Politique

Gordon Brown : l'homme de la semaine

Article publié le 15 octobre 2008
Article publié le 15 octobre 2008
Grâce à ses propositions économiques, Brown semble renaître de ses propres cendres, là où plus personne ne l'attendait.

Depuis le 13 octobre, les bourses mondiales s'enflamment. Les marchés ont repris confiance et les analystes financiers entrevoient la lumière au bout du tunnel. C'est un sommet historique qui a réuni les chefs d'Etats et de gouvernement de la zone euro à Paris ce dimanche 12 octobre qui aurait brusquement changé la donne. Qu'y ont-ils fait au juste ? Ils se sont calqués sur Gordon Brown. « Parfois, il faut une crise pour que les gens acceptent l'évidence, que certaines choses auraient dû être faites il y a des années et ne peuvent plus attendre », a t-il déclaré depuis le Fonds monétaire international. Son idée ? Injecter de l'argent public dans les banques en manque de liquidités, en échange de leurs actions. Cela revient à un plan de nationalisation des banques en règle. Les leaders européens ont annoncé qu'ils étaient enclins à faire de même chez eux.

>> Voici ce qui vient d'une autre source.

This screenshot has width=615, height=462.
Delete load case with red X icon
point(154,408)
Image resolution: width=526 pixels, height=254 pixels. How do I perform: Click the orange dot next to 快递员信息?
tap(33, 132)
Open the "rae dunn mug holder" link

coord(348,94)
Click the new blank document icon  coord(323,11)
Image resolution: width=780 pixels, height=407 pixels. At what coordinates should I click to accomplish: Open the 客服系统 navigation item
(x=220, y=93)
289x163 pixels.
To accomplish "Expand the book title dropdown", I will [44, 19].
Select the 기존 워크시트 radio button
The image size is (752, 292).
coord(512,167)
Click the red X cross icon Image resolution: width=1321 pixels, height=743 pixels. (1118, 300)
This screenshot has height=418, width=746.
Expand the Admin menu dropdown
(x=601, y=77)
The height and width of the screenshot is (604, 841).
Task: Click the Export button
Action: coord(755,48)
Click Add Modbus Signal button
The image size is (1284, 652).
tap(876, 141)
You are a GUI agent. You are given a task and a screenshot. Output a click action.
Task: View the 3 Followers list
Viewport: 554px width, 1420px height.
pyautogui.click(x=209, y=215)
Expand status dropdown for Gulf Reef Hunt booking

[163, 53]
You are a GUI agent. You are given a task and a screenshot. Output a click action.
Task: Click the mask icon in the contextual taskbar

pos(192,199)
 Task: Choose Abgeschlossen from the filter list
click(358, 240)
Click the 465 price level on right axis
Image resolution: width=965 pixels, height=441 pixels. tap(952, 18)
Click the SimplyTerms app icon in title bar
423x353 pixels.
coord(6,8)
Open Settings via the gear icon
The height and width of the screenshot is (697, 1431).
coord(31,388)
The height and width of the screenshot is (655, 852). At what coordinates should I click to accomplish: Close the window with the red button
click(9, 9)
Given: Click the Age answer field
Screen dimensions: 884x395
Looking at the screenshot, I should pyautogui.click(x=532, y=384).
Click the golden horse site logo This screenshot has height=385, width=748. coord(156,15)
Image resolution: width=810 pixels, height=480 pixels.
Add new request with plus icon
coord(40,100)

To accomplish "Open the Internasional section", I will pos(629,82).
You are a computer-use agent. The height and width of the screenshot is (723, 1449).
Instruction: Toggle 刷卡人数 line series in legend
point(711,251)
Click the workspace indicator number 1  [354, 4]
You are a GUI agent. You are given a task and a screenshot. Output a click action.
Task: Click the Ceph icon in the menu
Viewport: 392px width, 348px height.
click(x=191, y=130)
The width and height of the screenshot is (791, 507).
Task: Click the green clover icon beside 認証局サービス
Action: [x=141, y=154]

« Qu'ont-ils fait au juste ? Ils se sont calqués sur Gordon Brown »

Il a d'autant plus de mérite que ce retour à la pensée de Keynes ou à la social-démocratie pure, a germé dans le pays du néolibéralisme thatchérien, mais le leadership économique anglais reste pathologique pour une Europe qui ne sait pas agir sans l'impulsion de Londres. L'autre proposition de Brown est de mettre en place un nouveau système de Bretton Woods qui garantirait la stabilité du capitalisme mondial, alors que Sarkozy, dans le même souffle, a appelé à une « refondation du capitalisme », en le recentrant sur l'industrie.

Chez lui, Brown a mis complètement hors-jeu le chef de l'opposition, le conservateur David Cameron. Sur la scène européenne, il est bien possible que l'on voie de plus en plus souvent ensemble en public des chefs de gouvernement comme Zapatero, Socrates, Brown et autres socialistes ravis de voir enfin le rôle principal rendu à leur idéologie fondamentale.